* _What needs to be done_
Needed from the data below: every line from the one with "[Toggle floor] (158, 663)" up to and including the one with "[review.notefilter] (155, 1438)", repeated exactly and with nothing else.

* _Record set_
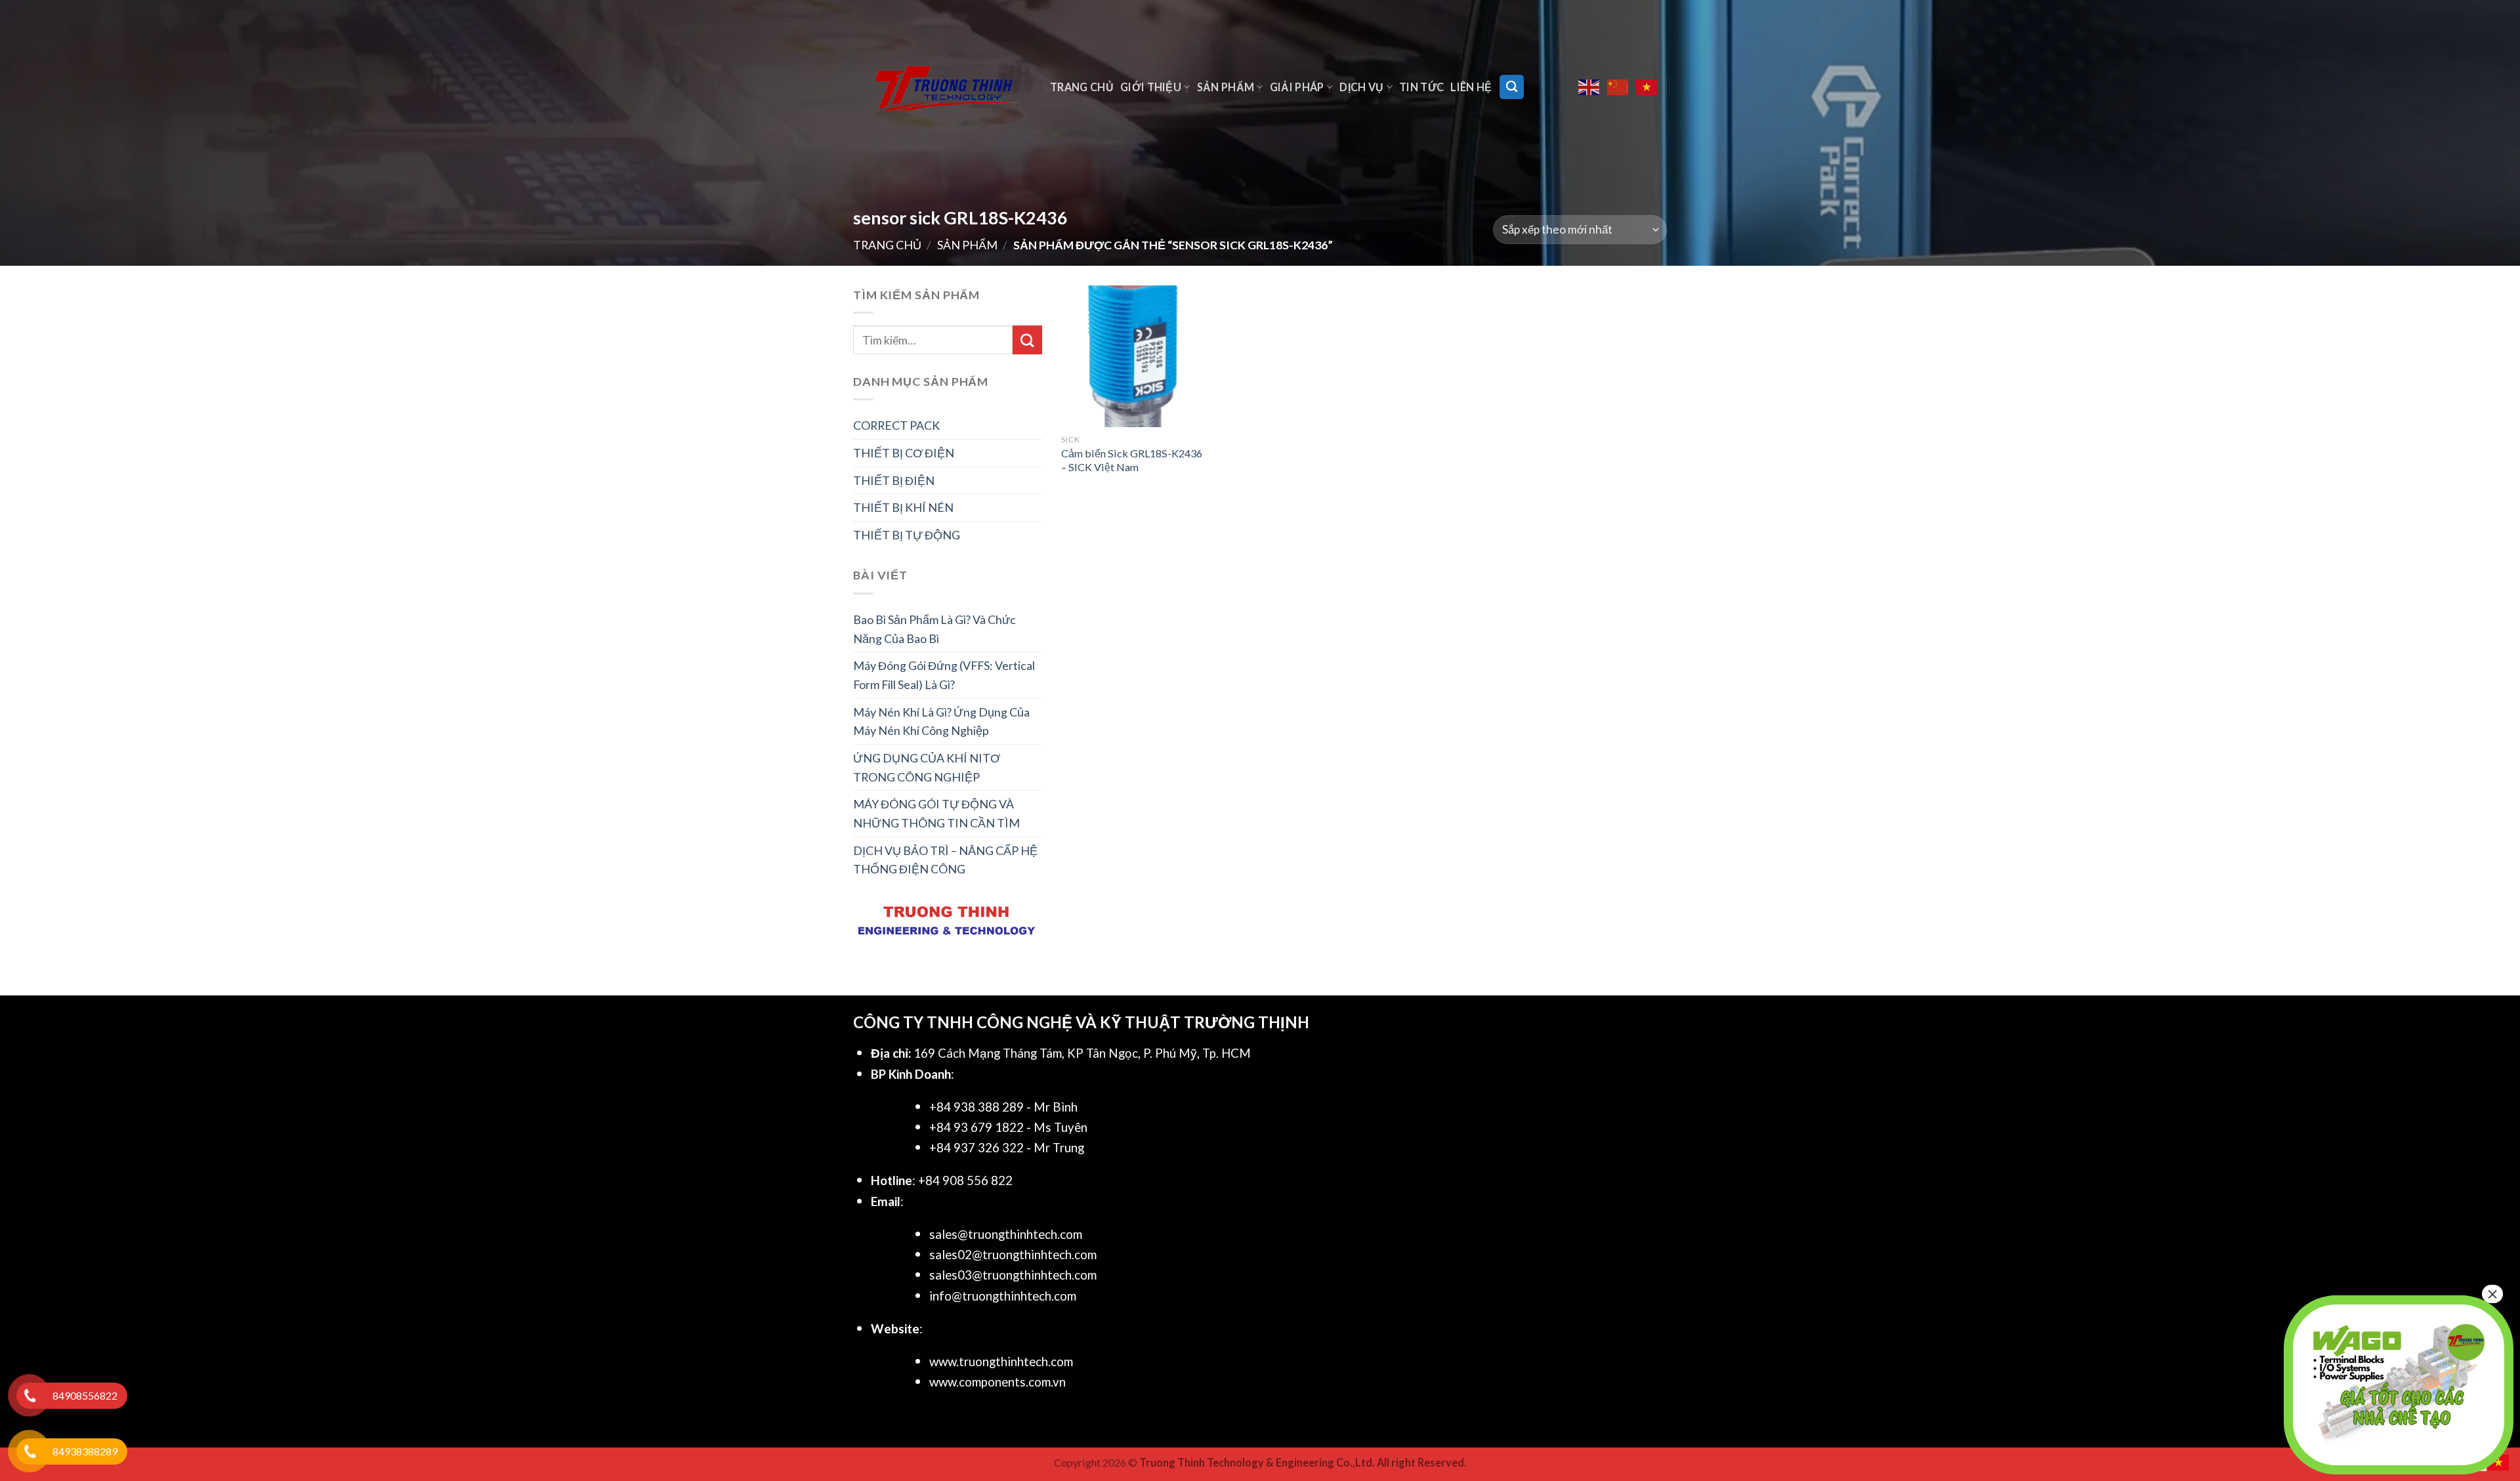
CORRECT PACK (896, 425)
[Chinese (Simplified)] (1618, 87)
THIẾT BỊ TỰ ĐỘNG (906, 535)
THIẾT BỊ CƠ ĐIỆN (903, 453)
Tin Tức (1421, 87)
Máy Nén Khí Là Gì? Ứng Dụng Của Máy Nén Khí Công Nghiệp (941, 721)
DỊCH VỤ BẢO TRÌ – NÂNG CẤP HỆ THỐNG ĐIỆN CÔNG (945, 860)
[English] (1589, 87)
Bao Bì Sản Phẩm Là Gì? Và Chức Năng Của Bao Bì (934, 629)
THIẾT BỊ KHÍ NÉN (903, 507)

* * *

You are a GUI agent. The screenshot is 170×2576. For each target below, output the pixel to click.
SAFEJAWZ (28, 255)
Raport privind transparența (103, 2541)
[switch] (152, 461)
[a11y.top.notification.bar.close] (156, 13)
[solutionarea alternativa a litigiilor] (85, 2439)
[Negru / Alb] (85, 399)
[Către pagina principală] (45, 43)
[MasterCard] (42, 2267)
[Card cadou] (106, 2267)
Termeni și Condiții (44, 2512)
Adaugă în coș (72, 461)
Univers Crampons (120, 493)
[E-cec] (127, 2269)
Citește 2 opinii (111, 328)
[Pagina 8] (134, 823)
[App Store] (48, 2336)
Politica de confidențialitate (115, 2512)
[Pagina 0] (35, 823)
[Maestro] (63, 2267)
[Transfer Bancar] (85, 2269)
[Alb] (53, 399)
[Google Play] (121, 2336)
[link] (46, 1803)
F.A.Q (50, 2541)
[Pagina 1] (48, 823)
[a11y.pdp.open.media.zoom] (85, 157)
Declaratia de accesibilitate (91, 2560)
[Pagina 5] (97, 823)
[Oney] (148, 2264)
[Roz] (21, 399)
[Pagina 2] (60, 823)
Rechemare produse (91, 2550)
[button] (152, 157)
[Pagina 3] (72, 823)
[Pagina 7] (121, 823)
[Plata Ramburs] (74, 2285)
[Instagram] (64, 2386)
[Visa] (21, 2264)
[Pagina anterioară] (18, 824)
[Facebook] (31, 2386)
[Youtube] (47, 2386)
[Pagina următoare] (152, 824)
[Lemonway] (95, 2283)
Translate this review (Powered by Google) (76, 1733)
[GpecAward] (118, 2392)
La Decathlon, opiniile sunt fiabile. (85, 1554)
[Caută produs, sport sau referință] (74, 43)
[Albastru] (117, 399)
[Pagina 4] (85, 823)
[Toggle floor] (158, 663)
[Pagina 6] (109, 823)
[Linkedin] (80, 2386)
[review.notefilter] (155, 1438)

* _Solution for this problem_
[Toggle floor] (158, 663)
[Pagina 6] (109, 823)
[Linkedin] (80, 2386)
[review.notefilter] (155, 1438)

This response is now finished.